= Exercise aim =
Only one stretch of the material below is wanted: everything from the line containing "Click the pink object color swatch" down to the line containing "This screenshot has width=1280, height=768.", both ends included. Repeat it exactly and skip the pictures.

= Given records =
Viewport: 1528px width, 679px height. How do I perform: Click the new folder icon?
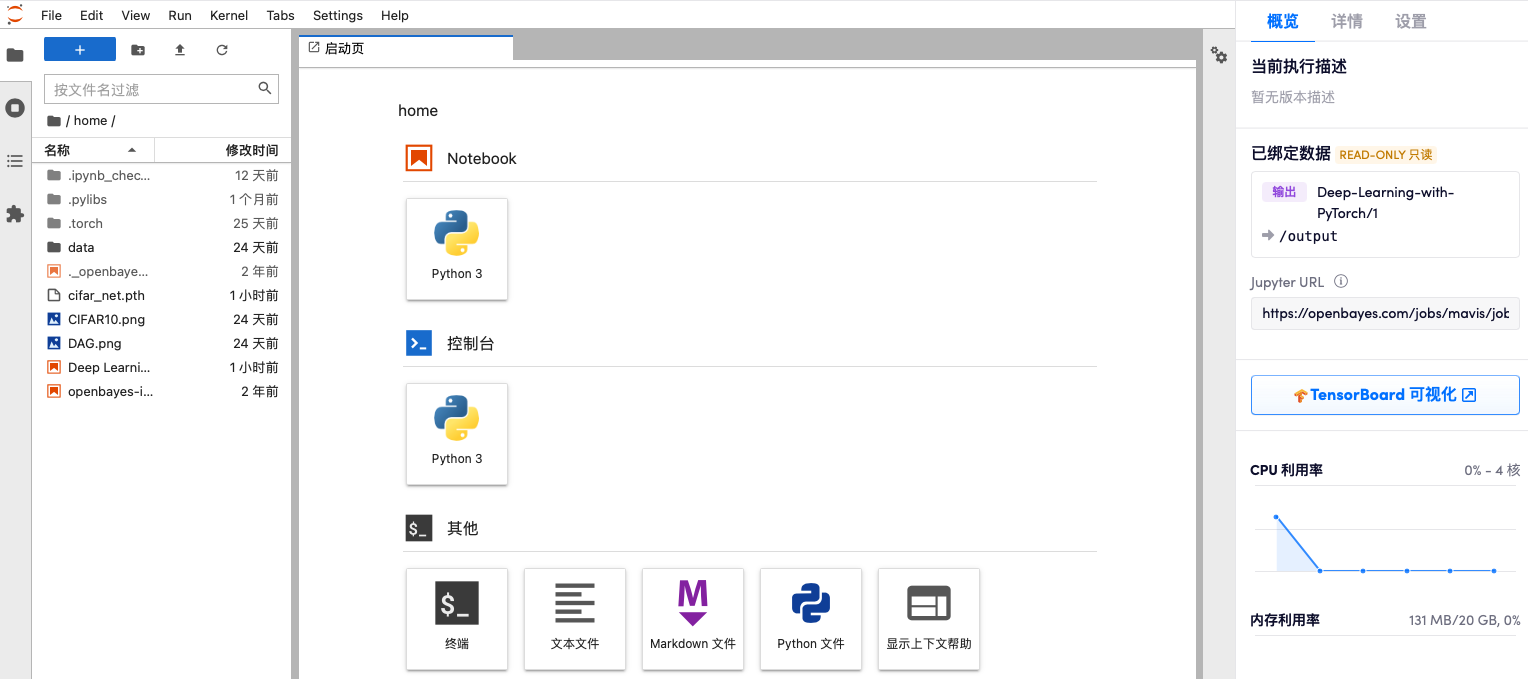pos(138,50)
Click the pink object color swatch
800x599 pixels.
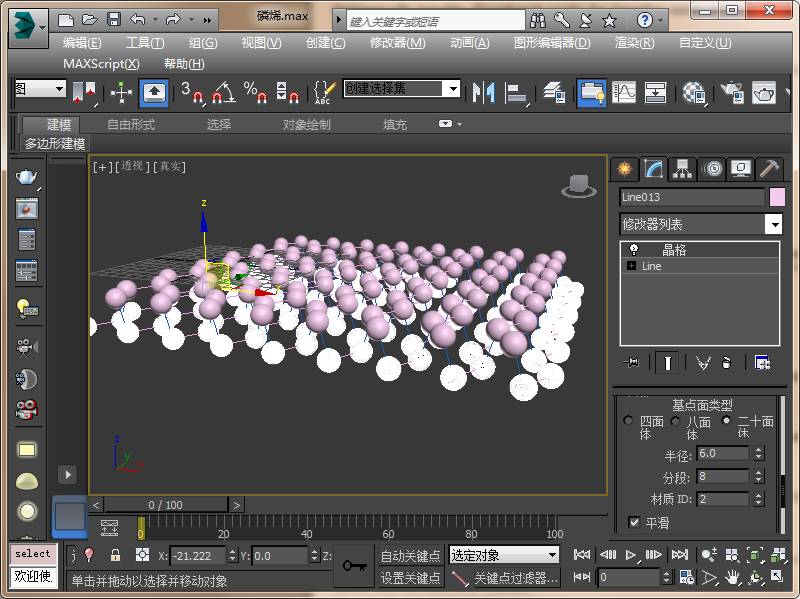[x=777, y=197]
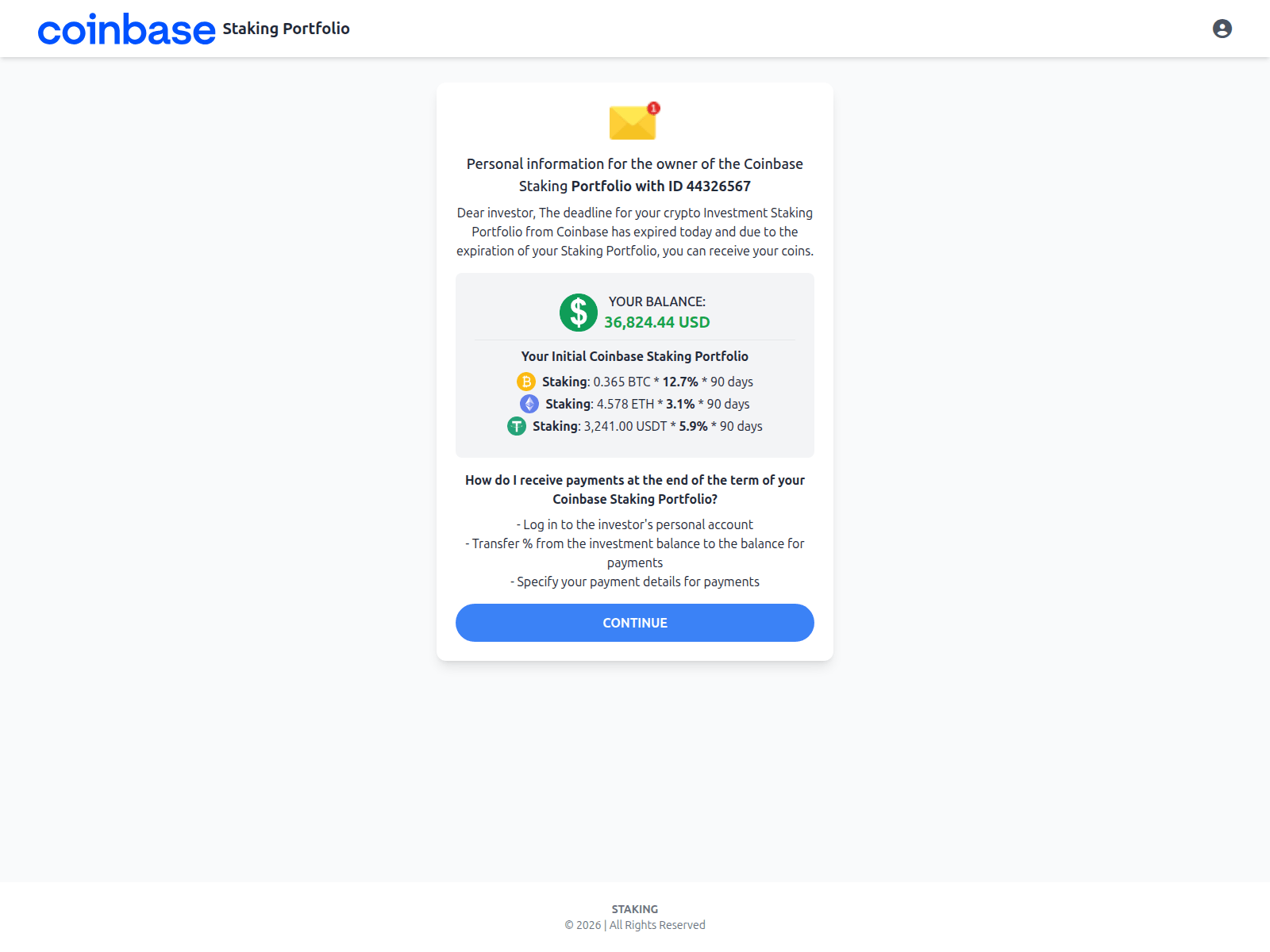Click the 'Log in to investor's personal account' step
1270x952 pixels.
pyautogui.click(x=635, y=524)
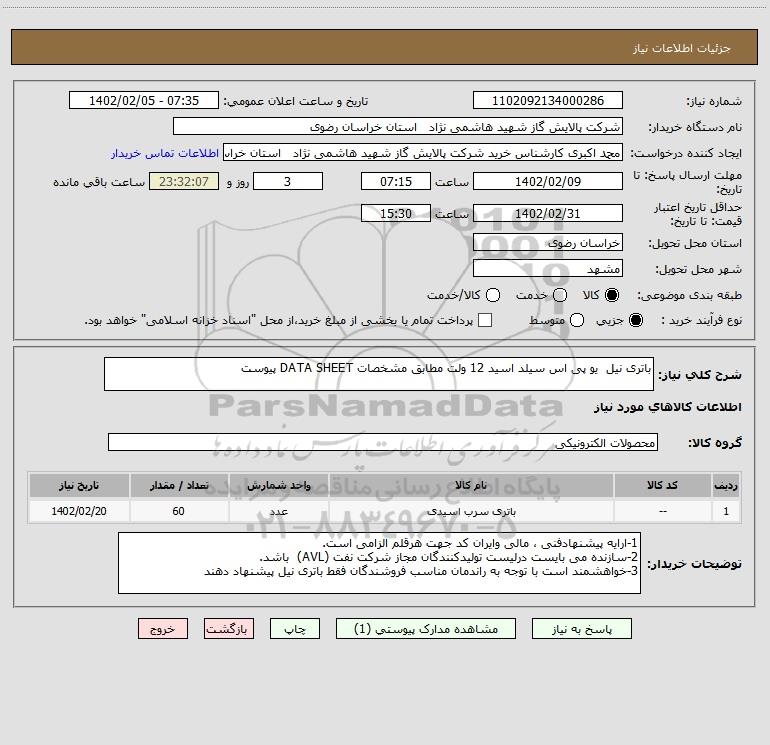Click the 'پاسخ به نیاز' button
Screen dimensions: 770x745
click(x=581, y=629)
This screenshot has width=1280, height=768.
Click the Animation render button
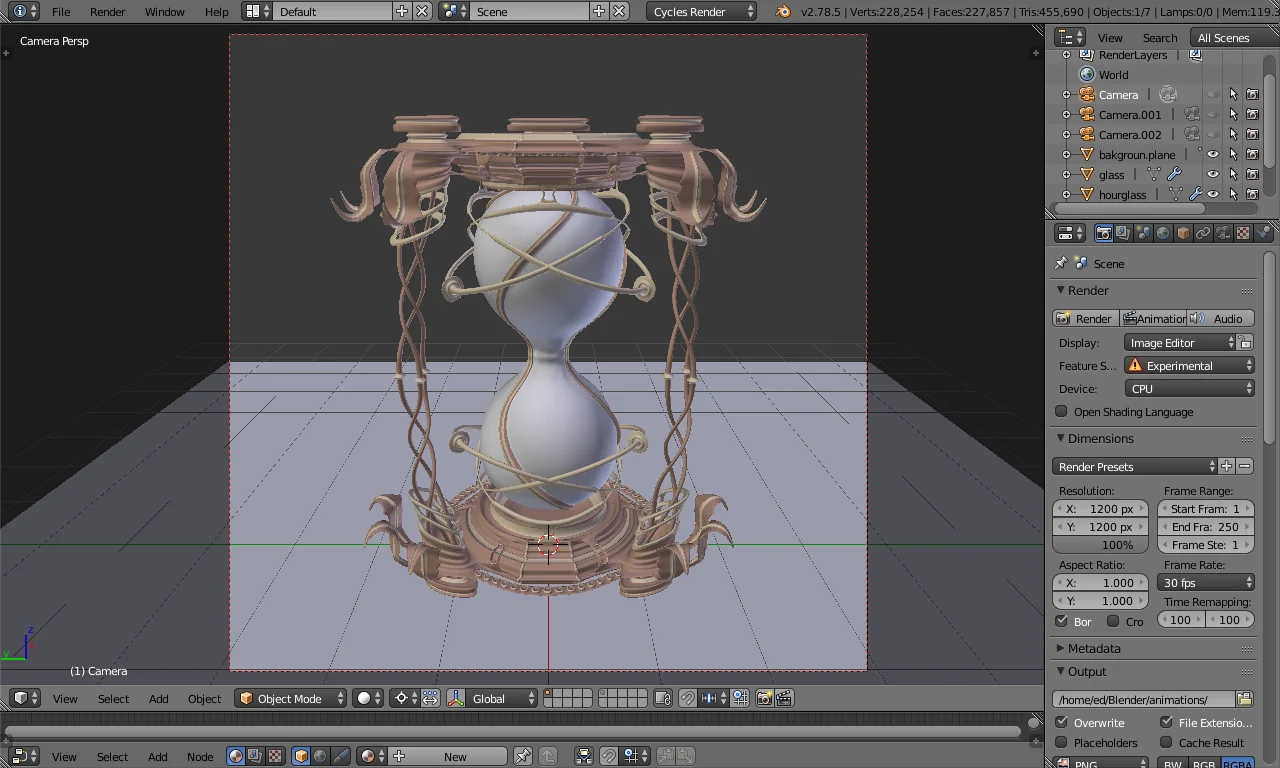point(1155,318)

= Your response =
Click the pink object color swatch
800x599 pixels.
[x=777, y=197]
Click the 'Log in to investor's personal account' step
1270x952 pixels.
pyautogui.click(x=635, y=524)
Click the 'پاسخ به نیاز' button
Screen dimensions: 770x745
click(x=581, y=629)
This screenshot has width=1280, height=768.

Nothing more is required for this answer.